» **Set problem**
Reproduce the following data line for line, without changing anything.

» **The records**
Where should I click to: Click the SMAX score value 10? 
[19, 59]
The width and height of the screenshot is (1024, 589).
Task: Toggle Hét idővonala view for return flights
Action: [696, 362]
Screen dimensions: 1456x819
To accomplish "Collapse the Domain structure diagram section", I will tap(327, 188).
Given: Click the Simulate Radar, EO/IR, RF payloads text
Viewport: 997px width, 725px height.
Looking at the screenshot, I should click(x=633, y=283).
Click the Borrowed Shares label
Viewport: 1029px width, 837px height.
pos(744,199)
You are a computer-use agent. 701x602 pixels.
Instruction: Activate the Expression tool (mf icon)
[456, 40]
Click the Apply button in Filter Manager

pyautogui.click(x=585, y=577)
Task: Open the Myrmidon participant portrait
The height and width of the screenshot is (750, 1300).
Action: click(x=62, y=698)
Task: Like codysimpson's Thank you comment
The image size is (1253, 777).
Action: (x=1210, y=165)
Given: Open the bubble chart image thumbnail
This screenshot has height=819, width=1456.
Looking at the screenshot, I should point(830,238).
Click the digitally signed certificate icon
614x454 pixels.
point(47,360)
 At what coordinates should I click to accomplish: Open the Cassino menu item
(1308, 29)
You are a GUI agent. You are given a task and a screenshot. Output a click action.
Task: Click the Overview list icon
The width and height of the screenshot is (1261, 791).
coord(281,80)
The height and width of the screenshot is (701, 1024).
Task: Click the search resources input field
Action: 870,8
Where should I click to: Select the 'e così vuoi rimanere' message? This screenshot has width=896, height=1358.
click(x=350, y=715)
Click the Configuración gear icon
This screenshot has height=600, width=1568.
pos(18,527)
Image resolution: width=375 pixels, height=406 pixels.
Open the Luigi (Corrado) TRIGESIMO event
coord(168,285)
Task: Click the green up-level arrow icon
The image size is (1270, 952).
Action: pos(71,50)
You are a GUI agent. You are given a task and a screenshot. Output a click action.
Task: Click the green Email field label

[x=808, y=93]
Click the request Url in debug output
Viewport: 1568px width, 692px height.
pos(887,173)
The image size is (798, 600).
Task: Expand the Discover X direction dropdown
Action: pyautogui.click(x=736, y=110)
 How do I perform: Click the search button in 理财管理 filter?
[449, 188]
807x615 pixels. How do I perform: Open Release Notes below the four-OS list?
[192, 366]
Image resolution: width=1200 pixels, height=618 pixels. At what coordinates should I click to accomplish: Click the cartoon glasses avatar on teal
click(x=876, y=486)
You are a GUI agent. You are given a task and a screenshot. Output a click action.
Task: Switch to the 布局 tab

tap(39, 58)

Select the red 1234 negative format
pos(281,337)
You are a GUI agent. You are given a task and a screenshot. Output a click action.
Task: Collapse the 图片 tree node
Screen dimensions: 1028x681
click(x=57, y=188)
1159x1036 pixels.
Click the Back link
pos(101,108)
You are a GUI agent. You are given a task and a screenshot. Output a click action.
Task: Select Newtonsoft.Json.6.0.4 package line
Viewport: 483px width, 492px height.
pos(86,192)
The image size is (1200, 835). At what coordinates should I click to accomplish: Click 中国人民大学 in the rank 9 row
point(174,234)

» **Output**
Where should I click to: Click the SMAX score value 10? 
[19, 59]
The width and height of the screenshot is (1024, 589).
Task: Toggle Hét idővonala view for return flights
Action: [696, 362]
Screen dimensions: 1456x819
To accomplish "Collapse the Domain structure diagram section", I will tap(327, 188).
Given: Click the Simulate Radar, EO/IR, RF payloads text
Viewport: 997px width, 725px height.
Looking at the screenshot, I should click(x=633, y=283).
Click the Borrowed Shares label
Viewport: 1029px width, 837px height.
pos(744,199)
You are a computer-use agent. 701x602 pixels.
Instruction: Activate the Expression tool (mf icon)
[456, 40]
Click the Apply button in Filter Manager

pyautogui.click(x=585, y=577)
Task: Open the Myrmidon participant portrait
The height and width of the screenshot is (750, 1300).
Action: click(x=62, y=698)
Task: Like codysimpson's Thank you comment
The image size is (1253, 777).
Action: (x=1210, y=165)
Given: Open the bubble chart image thumbnail
This screenshot has height=819, width=1456.
Looking at the screenshot, I should point(830,238).
Click the digitally signed certificate icon
614x454 pixels.
point(47,360)
 At what coordinates should I click to accomplish: Open the Cassino menu item
(1308, 29)
You are a GUI agent. You are given a task and a screenshot. Output a click action.
Task: Click the Overview list icon
The width and height of the screenshot is (1261, 791).
coord(281,80)
The height and width of the screenshot is (701, 1024).
Task: Click the search resources input field
Action: 870,8
Where should I click to: Select the 'e così vuoi rimanere' message? This screenshot has width=896, height=1358.
click(x=350, y=715)
Click the Configuración gear icon
This screenshot has height=600, width=1568.
pos(18,527)
Image resolution: width=375 pixels, height=406 pixels.
Open the Luigi (Corrado) TRIGESIMO event
coord(168,285)
Task: Click the green up-level arrow icon
The image size is (1270, 952).
Action: pos(71,50)
You are a GUI agent. You are given a task and a screenshot. Output a click action.
Task: Click the green Email field label

[x=808, y=93]
Click the request Url in debug output
Viewport: 1568px width, 692px height.
pos(887,173)
The image size is (798, 600).
Task: Expand the Discover X direction dropdown
Action: pyautogui.click(x=736, y=110)
 How do I perform: Click the search button in 理财管理 filter?
[449, 188]
807x615 pixels. How do I perform: Open Release Notes below the four-OS list?
[192, 366]
Image resolution: width=1200 pixels, height=618 pixels. At what coordinates should I click to accomplish: Click the cartoon glasses avatar on teal
click(x=876, y=486)
You are a GUI agent. You are given a task and a screenshot. Output a click action.
Task: Switch to the 布局 tab

tap(39, 58)

Select the red 1234 negative format
pos(281,337)
You are a GUI agent. You are given a task and a screenshot. Output a click action.
Task: Collapse the 图片 tree node
Screen dimensions: 1028x681
click(x=57, y=188)
1159x1036 pixels.
Click the Back link
pos(101,108)
You are a GUI agent. You are given a task and a screenshot. Output a click action.
Task: Select Newtonsoft.Json.6.0.4 package line
Viewport: 483px width, 492px height.
pos(86,192)
The image size is (1200, 835). At what coordinates should I click to accomplish: Click 中国人民大学 in the rank 9 row
point(174,234)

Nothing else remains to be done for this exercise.